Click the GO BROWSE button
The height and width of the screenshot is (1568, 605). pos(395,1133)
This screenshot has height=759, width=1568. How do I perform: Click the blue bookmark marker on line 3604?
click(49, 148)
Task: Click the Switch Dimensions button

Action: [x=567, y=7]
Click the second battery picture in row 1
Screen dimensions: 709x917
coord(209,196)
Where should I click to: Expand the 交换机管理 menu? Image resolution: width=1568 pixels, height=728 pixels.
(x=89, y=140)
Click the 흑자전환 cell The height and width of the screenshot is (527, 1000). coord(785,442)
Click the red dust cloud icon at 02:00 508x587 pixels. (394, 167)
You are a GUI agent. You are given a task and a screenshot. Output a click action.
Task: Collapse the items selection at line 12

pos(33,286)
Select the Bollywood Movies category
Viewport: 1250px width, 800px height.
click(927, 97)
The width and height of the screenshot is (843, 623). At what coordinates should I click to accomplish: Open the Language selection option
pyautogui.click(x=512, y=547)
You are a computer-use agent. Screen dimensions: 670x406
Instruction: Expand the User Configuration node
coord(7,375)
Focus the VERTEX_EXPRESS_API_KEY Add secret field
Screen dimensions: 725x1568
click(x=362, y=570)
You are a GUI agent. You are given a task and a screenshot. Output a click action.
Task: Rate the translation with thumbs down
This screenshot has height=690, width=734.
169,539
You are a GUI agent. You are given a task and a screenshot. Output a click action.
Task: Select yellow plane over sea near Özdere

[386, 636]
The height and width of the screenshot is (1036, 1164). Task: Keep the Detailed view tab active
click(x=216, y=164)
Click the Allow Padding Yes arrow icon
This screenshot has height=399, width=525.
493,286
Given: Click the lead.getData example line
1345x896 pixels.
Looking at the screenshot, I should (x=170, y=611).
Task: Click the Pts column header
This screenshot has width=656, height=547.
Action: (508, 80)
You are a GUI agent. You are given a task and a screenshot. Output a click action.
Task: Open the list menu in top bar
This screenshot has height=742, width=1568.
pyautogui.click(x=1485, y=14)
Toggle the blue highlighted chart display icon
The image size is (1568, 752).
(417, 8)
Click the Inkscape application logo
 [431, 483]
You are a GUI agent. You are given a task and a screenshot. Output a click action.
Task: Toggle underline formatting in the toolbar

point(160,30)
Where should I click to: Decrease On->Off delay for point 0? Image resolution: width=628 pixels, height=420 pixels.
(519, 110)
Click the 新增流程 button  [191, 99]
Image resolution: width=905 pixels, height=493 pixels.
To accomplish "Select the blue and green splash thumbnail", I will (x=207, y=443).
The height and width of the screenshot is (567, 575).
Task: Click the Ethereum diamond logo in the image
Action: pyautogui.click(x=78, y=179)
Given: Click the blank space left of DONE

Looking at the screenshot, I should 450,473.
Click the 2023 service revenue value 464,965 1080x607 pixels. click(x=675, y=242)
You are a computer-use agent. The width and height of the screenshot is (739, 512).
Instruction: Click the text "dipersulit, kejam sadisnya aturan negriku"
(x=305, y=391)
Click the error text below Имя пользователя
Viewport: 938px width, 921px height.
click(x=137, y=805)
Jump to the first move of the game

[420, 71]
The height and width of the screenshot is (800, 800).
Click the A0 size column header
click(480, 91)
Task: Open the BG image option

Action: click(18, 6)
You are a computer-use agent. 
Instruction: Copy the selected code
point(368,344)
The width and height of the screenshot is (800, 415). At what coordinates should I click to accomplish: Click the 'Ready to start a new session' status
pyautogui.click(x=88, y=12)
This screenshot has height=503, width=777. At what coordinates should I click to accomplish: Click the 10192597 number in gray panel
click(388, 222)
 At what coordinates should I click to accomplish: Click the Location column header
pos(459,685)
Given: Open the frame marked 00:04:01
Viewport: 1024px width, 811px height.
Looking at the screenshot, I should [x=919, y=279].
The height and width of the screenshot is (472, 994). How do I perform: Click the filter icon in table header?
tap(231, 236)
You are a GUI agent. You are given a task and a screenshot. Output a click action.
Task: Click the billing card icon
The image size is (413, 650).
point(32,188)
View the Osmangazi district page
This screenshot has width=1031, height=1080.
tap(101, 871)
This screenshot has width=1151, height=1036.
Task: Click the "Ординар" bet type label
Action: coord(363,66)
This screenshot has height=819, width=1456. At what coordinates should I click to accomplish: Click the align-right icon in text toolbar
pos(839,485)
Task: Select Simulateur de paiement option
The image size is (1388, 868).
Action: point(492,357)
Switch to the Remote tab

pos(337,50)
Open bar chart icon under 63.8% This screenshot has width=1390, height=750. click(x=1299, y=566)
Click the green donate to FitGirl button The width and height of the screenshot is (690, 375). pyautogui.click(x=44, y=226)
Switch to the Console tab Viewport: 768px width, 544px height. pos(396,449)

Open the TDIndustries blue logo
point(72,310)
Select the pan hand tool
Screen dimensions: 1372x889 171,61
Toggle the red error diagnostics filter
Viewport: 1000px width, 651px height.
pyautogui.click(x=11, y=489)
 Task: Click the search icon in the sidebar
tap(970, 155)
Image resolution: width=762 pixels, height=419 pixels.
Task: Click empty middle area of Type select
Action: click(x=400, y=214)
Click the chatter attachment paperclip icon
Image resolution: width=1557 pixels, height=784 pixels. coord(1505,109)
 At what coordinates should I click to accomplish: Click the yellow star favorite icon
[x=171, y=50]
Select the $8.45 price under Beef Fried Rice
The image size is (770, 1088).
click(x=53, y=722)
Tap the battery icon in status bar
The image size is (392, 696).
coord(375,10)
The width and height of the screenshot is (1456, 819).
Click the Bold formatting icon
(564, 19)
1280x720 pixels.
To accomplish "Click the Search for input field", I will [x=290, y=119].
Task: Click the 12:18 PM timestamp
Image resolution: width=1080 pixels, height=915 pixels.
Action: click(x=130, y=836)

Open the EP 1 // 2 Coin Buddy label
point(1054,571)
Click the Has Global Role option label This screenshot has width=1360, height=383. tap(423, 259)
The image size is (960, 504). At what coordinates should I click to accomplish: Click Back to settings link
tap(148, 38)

○ ○ ○ ○ ○

Starting with the line that contains "Click the Has", output every line through the end of the listing above, unchanged.

Click the Has Global Role option label This screenshot has width=1360, height=383. tap(423, 259)
The image size is (960, 504). At what coordinates should I click to accomplish: Click Back to settings link
tap(148, 38)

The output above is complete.